Using 3D electron microscopy, structural biologists from the University of Zurich succeeded in elucidating the architecture of the lamina of the cell nucleus at molecular resolution for the first time. This scaffold stabilizes the cell nucleus in higher eukaryotes and is involved in organizing, activating and duplicating the genetic material. Diseases such as muscular dystrophy and premature aging, caused by mutations in the lamin gene, the major constituent of the lamina, can now be studied more effectively.

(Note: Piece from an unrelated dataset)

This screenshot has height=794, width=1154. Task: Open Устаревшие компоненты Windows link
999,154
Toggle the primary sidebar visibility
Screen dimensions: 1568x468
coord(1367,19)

Compared to bacteria, in eukaryotes the genetic material is located in the cell nucleus. Its outer shell consists of the nuclear membrane with numerous nuclear pores. Molecules are transported into or out of the cell nucleus via these pores. Beneath the membrane lies the nuclear lamina, a threadlike meshwork merely a few millionths of a millimeter thick. This stabilizes the cell nucleus and protects the DNA underneath from external influences. Moreover, the lamina plays a key role in essential processes in the cell nucleus – such as the organization of the chromosomes, gene activity and the duplication of genetic material before cell division.
Detailed 3D image of the nuclear lamina in its native environment
Now, for the first time, a team of researchers headed by cell biology professor Ohad Medalia from the Department of Biochemistry at UZH has succeeded in elucidating the molecular architecture of the nuclear lamina in mammalian cells in detail. The scientists studied fibroblast cells of mice using cryo-electron tomography. “This technique combines electron microscopy and tomography, and enables cell structures to be displayed in 3D in a quasi-natural state,” explains Yagmur Turgay, the first author of the study. The cells are shock-frozen in liquid ethane at minus 190 degrees without being pretreated with harmful chemicals, thereby preserving the cell structures in their original state.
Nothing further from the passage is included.